Alexis de Tocqueville never witnessed an American election. He arrived in May 1831, too late for the election of Andrew Jackson to his first term as president, and left the following spring, too early for the congressional elections of 1832 and Jackson’s re-election. Still, it is impossible not to wonder what America’s most distinguished foreign observer might have made of this year’s presidential campaign – indeed, what he might have made of the entire campaigning season. Some things we can guess would have pleased him and astonished him in about equal measure.
Although he said, unconventionally at the time, that Catholicism was the most suitable religion for a democratic society, he would surely have been surprised to see a Supreme Court with not a single Protestant member, and Catholics in a 7-to-2 majority. The fact of a black president running for re-election would have astonished him even more. Such a thing would have seemed almost incomprehensible to the author of the heartrending chapter on “The Futurity of the Three Races” in the first volume of his masterpiece Democracy in America. Tocqueville saw no future for native Americans, and no solution to the problem of Negro slavery. When he died in 1859, he was full of foreboding about the future of a country visibly hastening to civil war. He was bitterly opposed to slavery in all its manifestations, but like many critics of slavery, from Jefferson to Lincoln, he thought emancipation would leave its beneficiaries unemployable and socially isolated.
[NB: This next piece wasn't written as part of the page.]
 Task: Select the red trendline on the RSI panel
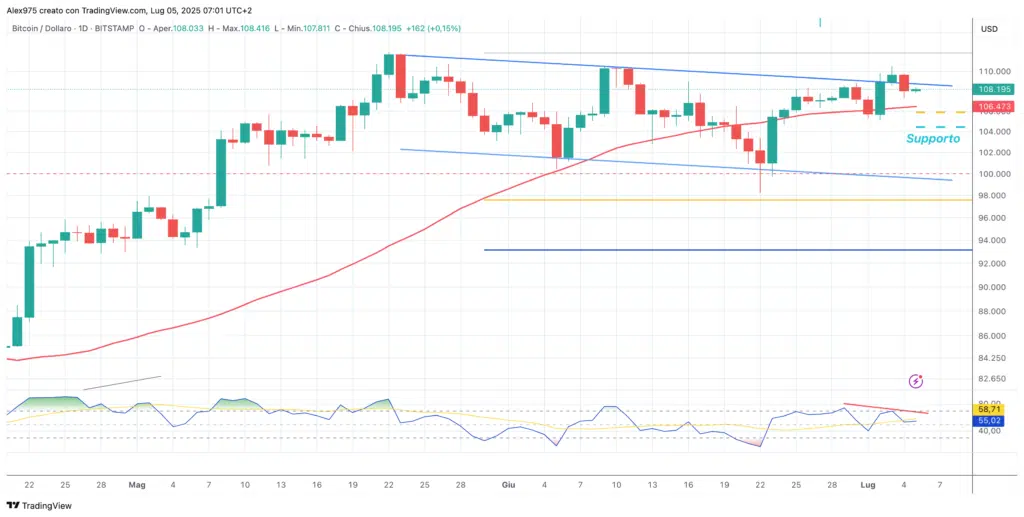[885, 408]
Guessing which way Tocqueville might have voted is another matter entirely. Although Tocqueville praised American democracy and was one of many European observers who saw America as an essentially middle-class society, he was an aristocrat who found the need to court the favor of middle-class voters and politicians almost physically unbearable. He was also a deficit hawk, and deeply opposed to even the most tentative government measures to protect the working class against the miseries of unemployment, poverty and hunger. He learned his economics from Nassau Senior, one of the most rigid and unbending of the Manchester School of economists. When Parisian workers rose in revolt in June 1848, Tocqueville was among those who helped to put them down by brute force. It is as impossible to imagine him being moved by President Obama’s appeal to the voters to protect the social safety net as it is to imagine him wanting to discuss social policy with Todd Akin or Michele Bachmann.
And yet, it is impossible not to wonder what he might have made of us in this extraordinary year, if only because Tocqueville’s ideas have been so exploited by left and right. Modern conservatives praise his strictures on big government and his enthusiasm for decentralization, many American liberals praise his concern with association and community and everyone praises his devotion to political liberty. American politicians bask in his endorsement of their political system and overlook his contempt for the “coarse appearance” of the members of the House of Representatives. It was the Senate that touched his aristocratic heart. The official reason for his visit to the United States was to study the prison system; only devotees of a policy of “lock them up and throw away the key” much enjoy Tocqueville’s enthusiasm for the savage discipline of the prisons he visited; Charles Dickens saw that solitary confinement and a regime of silence drove prisoners mad. Tocqueville did not.